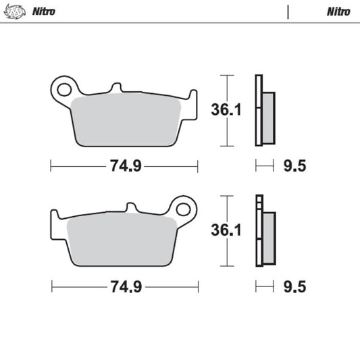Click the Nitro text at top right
pos(338,11)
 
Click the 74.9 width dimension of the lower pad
pos(125,287)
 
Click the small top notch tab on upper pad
pos(115,88)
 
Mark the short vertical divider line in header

Requirement => Put every line of the entries above into a JSON array of strings, one string per line, skipping blank lines and omitting the pictures.

Answer to this problem =>
[
  "Click the Nitro text at top right",
  "pos(338,11)",
  "Click the 74.9 width dimension of the lower pad",
  "pos(125,287)",
  "Click the small top notch tab on upper pad",
  "pos(115,88)",
  "Mark the short vertical divider line in header"
]